Lluvia ácida

    Efectos de la lluvia ácida en un bosque.

    Una de las más graves formas de contaminación atmosférica, descubierta en 1965. Está causada por los compuestos gaseosos de azufre y nitrógeno, emitidos por el uso de combustibles fósiles, que reaccionan con la humedad del aire, dando lugar a ácidos que son a continuación arrastrados al suelo por la lluvia o la nieve.

    El efecto de dichos ácidos depende del terreno sobre el cual van a parar, pero es, en cualquier caso, nocivo. La caída de lluvia ácida sobre un lago puede conducir a la total desaparición de la vida en el mismo. El aumento de la acidez de las aguas provoca en primer lugar la muerte de los moluscos, por ser los organismos más sensibles, seguida de la de los peces.
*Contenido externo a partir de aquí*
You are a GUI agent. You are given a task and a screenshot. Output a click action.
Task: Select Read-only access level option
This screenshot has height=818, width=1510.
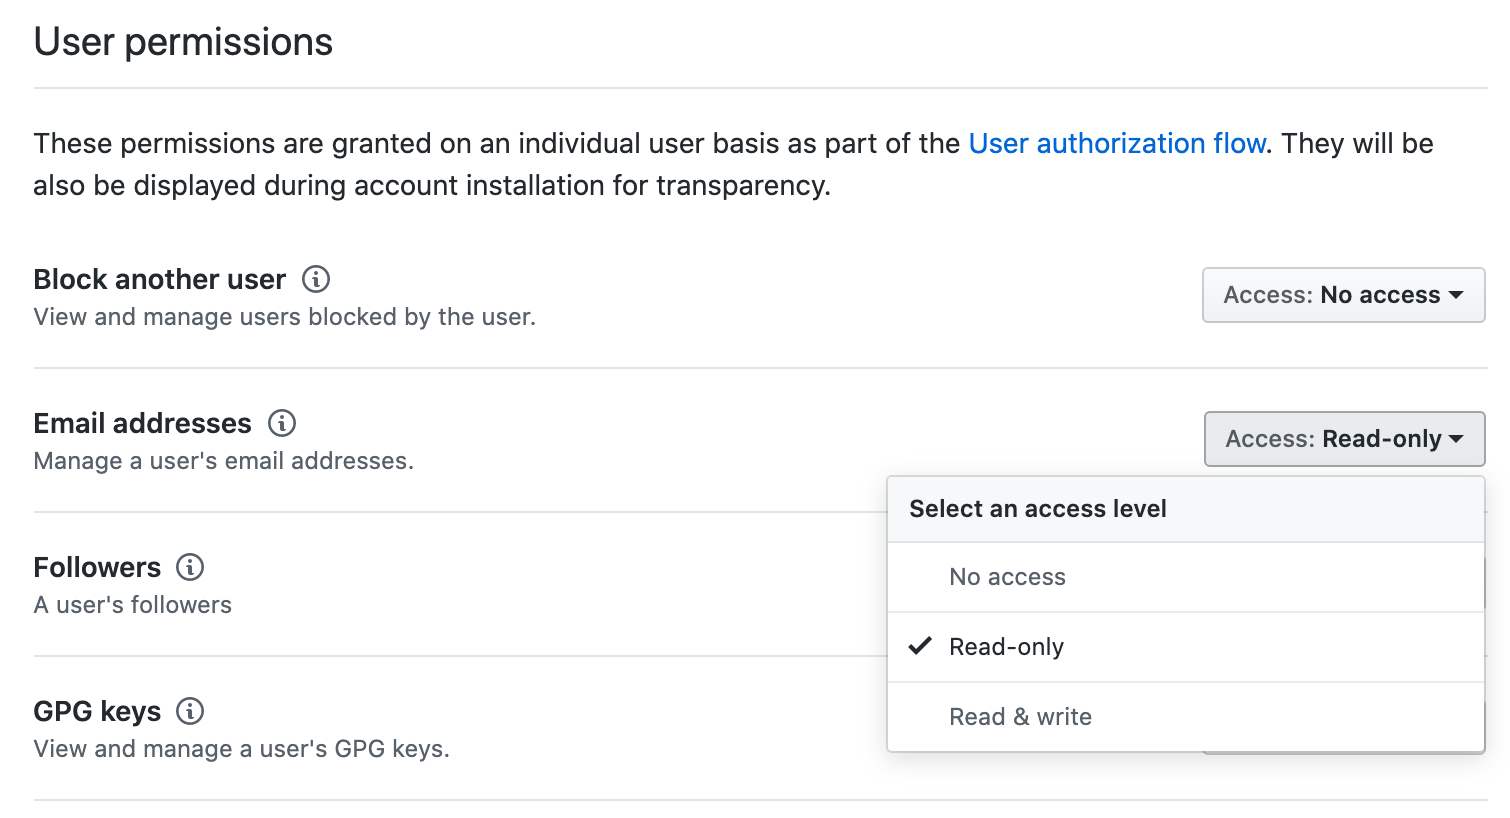(x=1185, y=647)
El efecto sobre la vegetación es igualmente dañino. Ya existen extensas zonas de Alemania, en la Selva Negra, afectadas, así como lagos canadienses y escandinavos.

    Los efectos de la lluvia ácida no se restringen al entorno donde los agentes contaminantes que la causan son emitidos, sino que puede hacerse sentir a grandes distancias de las fuentes de emisión. Se trata por tanto de un ejemplo de contaminación transfrontera.
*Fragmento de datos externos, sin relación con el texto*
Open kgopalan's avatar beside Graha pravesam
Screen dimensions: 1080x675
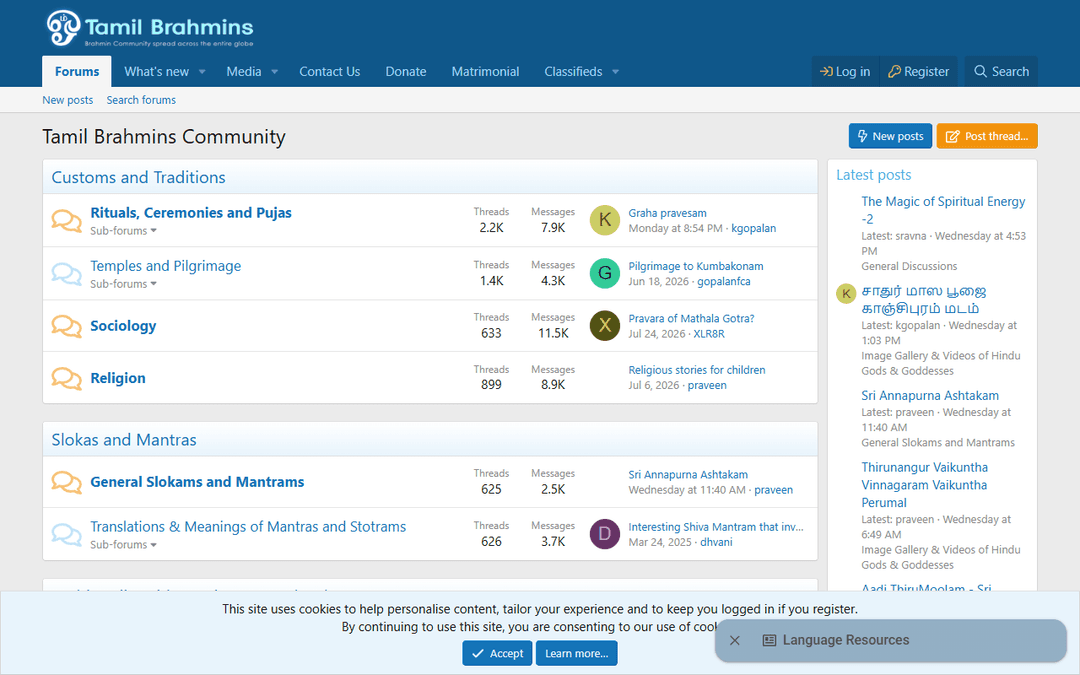pos(605,220)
    La reducción de la lluvia ácida, al igual que la de las demás formas de contaminación atmosférica, es un proceso complejo. El aumento progresivo en el uso de energías alternativas, como la eólica o la solar, puede ser una solución. En el pasado se han realizado protocolos con el fin de reducir este tipo de contaminación, si bien son varios los países que no los han suscrito, puesto que esto les obligaría a reducir de forma drástica su consumo de combustibles fósiles.

    Otro de los daños causados por la lluvia ácida es el conocido como mal de la piedra, el cual afecta a construcciones realizadas con rocas calizas. Los ácidos descomponen el carbonato cálcico de las rocas, transformándolo en yeso, el cual es mucho más blando y se disuelve con el agua. También sucede, si la construcción se encuentra en las cercanías del mar, que el yeso se combine con el cloruro sódico del agua marina, lo que da lugar a sulfato sódico, un compuesto con un elevado poder de corrosión. Monumentos como la Esfinge de Gizeh, en Egipto, y la Alhambra de Granada ya se han visto afectados por este mal. El método para proteger la piedra caliza de la lluvia ácida consiste en un saneamiento de las zonas dañadas, seguido de una impermeabilización con resinas sintéticas.

    La contaminación, provocada por la quema de combustibles fósiles como el petróleo o la emisión a la atmósfera de gases contaminantes procedentes de las industrias, es la principal causante de la polución atmosférica de ciertas regiones del planeta.